Identity Management


An increasingly important issue in today's online world is identity management. How do we protect and manage our credentials across a plethora of network applications that have different authentication methods and requirements? If you have ever been locked out of one application because you continuously tried a password that you later realized was your password for a different application, you understand why there is a need for identity management.

Identity management is a problem that confronts security professionals because users tend to circumvent security measures when they become annoyed with the necessity of managing an increasing number of identities across applications. Ease of use has always been a corollary to a good security architecture. The fewer identities the user has to manage, or the easier it is for the user to manage those identities, the more the user will voluntarily adhere to specified security requirements of the applications owning those identities.

Several approaches to identity management exist. Modern Web browsers have rudimentary identity management built in or available as add-ons, with Identity Management as a value-add. Features such as Google's AutoFill on a user's toolbar allows that user to store profile information and manage passwords across multiple applications. By allowing the user to remember and manage one centralized password, this approach reduces the tendency for users to reuse passwords across applications and thereby reduces the risk of one compromised password being used to impersonate the user across many applications.

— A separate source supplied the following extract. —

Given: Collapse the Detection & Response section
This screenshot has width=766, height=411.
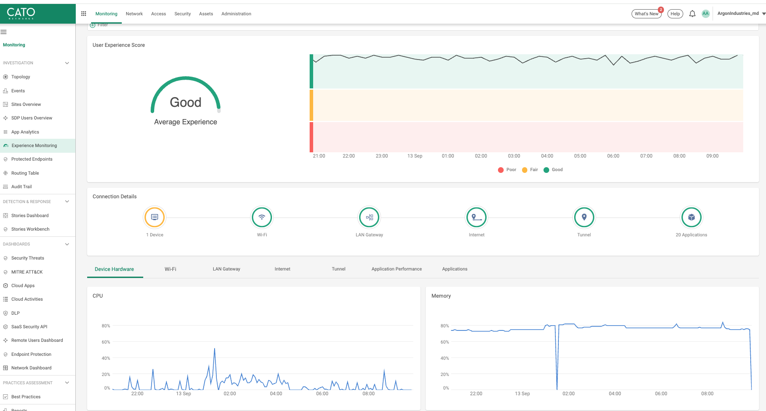Looking at the screenshot, I should pyautogui.click(x=67, y=202).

A common buzz term in the media today is "identity theft." It refers to the theft of a user's credentials in order to impersonate the user, or steal the identity of that user. Popular sites such as eBay, Amazon, and PayPal are common targets for identity thieves. An attacker will send out an e-mail supposedly from a PayPal administrator requesting that the user follow an embedded URL to log in to PayPal and perform some sort of account maintenance. The URL in reality, however, directs the unknowing user to the attacker's PayPal look-alike site where the attacker is then able to capture the user's id and password. The attacker can then use that id and password to log in to PayPal and transfer money from the user to his own account through some laundering scheme. A variant of that attack is one that uses a Web site that sells items, to redirect users to a phony payment site in order to gain the user's id and password to the legitimate payment site.

Single Sign-on (SSO)

The proliferation of Web applications and Web services has created the need for single sign-on (SSO). SSO refers to the ability of a user to log in once to multiple applications that would ordinarily require their own separate logins. Many Web-based applications are constructed as aggregations of finer-grained services. These services can be accessed individually or in a larger context.

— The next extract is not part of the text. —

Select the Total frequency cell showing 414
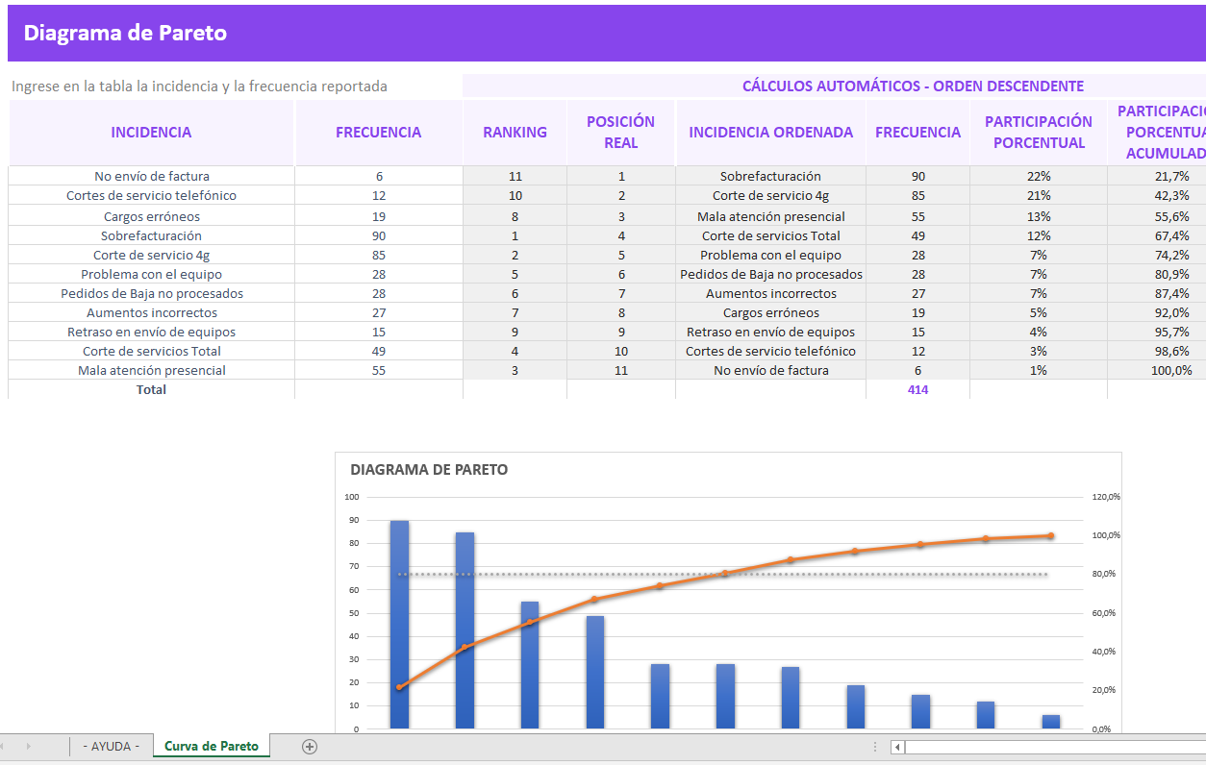Viewport: 1206px width, 765px height. tap(917, 389)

Consider a portal, for instance. It allows users to define a set of disparate services that can be accessed via a centralized interface, or portal. Each of these services may require users to authenticate. The portal adds value by enabling SSO across all of its aggregated services, thus eliminating the need for the user to constantly log in.

SSO is considered a requirement in most Web applications today. Whether the application is a traditional browser-based Web application or a true Web service, SSO is absolutely necessary for user-friendliness. One thing is certain: Users hate to log in any more than they have to. And the more frequently they have to log in, the easier to guess they will make their passwords, thus reducing overall security.

SSO through a Portal

SSO dictates that when the user is authenticated for a particular resource, any subsequent access to that resource must be granted without requiring the user to log in again. The most common approach to enabling SSO in a portal is to implement a security token that is presented upon each request throughout the portal. The portal can then use the security token to verify the user's identity across the applications contained in it.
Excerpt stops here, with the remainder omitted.